In 2007, Brown stepped on a carpet tack on his stairs and he treated the injury with Neosporin.

Weeks, then months later, I was getting sick all the time, only to find that I had an infection. That’s when I found out I had diabetes.

Since the Type 2 diabetes diagnosis, Brown has suffered multiple leg injuries and blindness, but he leans on his faith to keep him sane and optimistic despite his physical ailments.

I look at this as what it is: I’m an extremely fortunate person. I’m a triple threat: I’m blind. I’m an amputee. And I’m a diabetic. So I guess I’m superbad.

People keep asking me, “Are you depressed?” I say, “Depressed about what?” “Oh, look what’s going on with you.” I say, “Really? Well, if it was my time to go, I’ll be gone.”

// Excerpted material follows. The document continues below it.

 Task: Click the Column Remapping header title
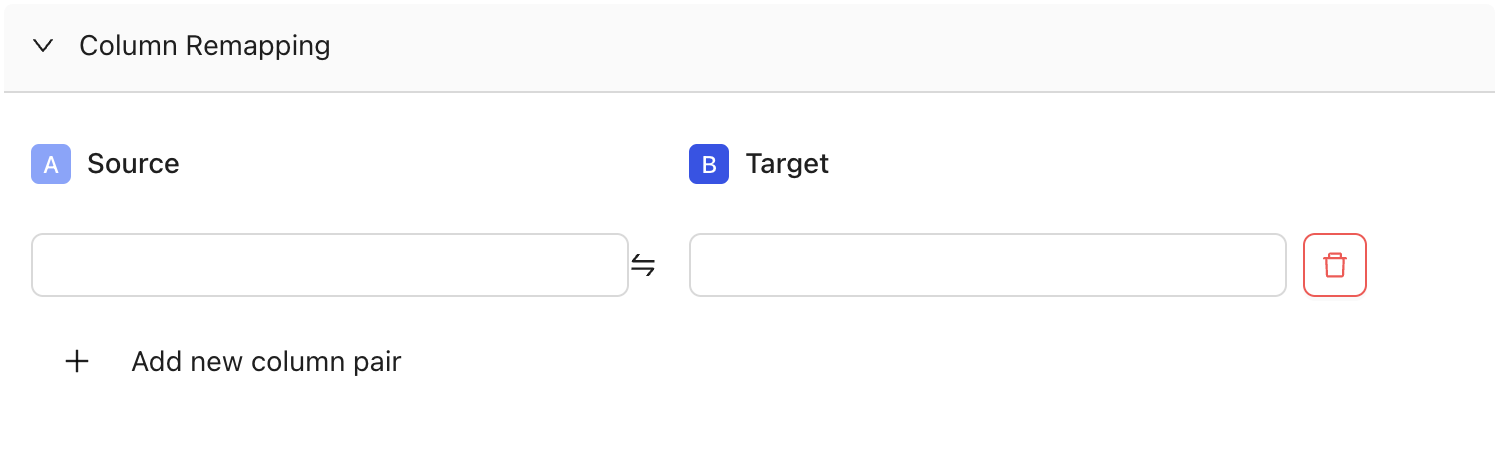[x=205, y=46]
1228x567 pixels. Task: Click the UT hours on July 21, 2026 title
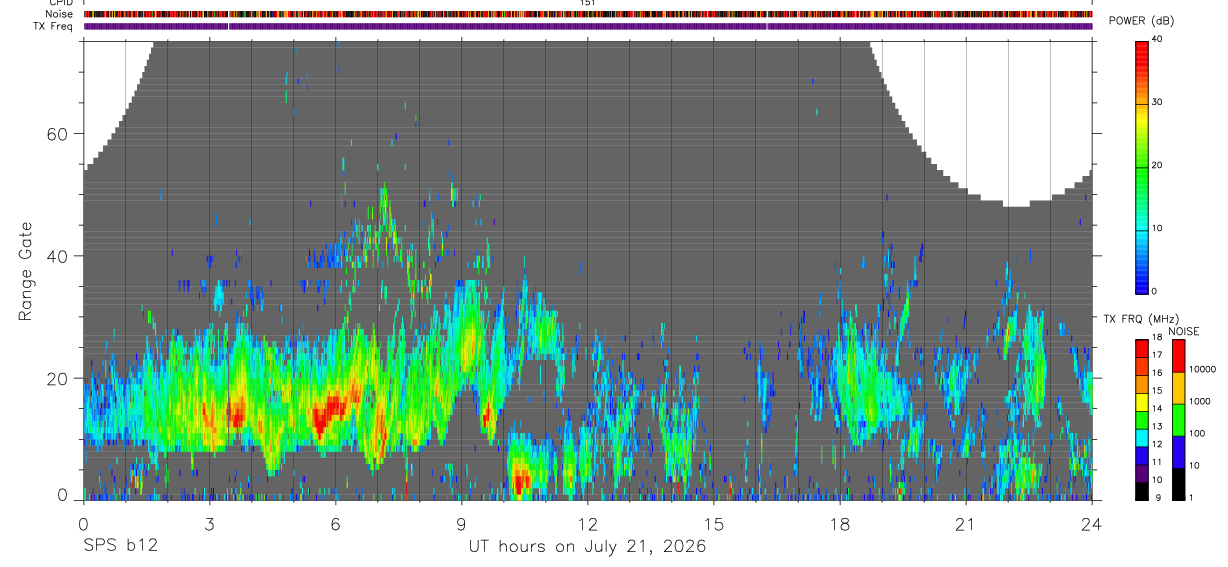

When it’s my time to go and the master planner says, “Come home with me,” there’s no walking away from that. I’ve had the words come to me. The master planner said, “I need you here and I got such a path for you to walk. We’re gonna wear that leg out and you gonna get another one, Doctor Dré. You’re gonna be that person that everybody points to. How did he do it? What is he doing?” And I’m still learning. I don’t propose to know it all, but I know between my spirit, my faith and my hope, I’m in a very good place

Brown’s family has set up a GoFundMe page to help out with his medical expenses.

When people see that GoFundMe page, that’s because my family and I are sharing the massive burden of this and my blessing is that they’re there to assist and help me.

Brown is a hip-hop pioneer who introduced the world to the hip-hop culture.

We had a platform before there were widespread platforms. We were the CNN. We were the Good Morning America. We were The View. Where’s our Emmy for the work that we’ve done and the influence that still exists today? We were the ones who turned the culture on to the world.

Beyond “Yo! MTV Raps“, Brown has an illustrious DJ career, he was a Dj on New York radio stations Hot 97 and Power 105, and Los Angeles’ The Beat, and he is currently the host of the health and wellness show The Doctor’s Appointment on LL Cool J’s Rock the Bells Radio on Sirius XM.

Brown’s outlook on life and his relationship with “the master planner” is inspiring. Our thoughts and prayers are with Andre “Doctor Dré” Brown.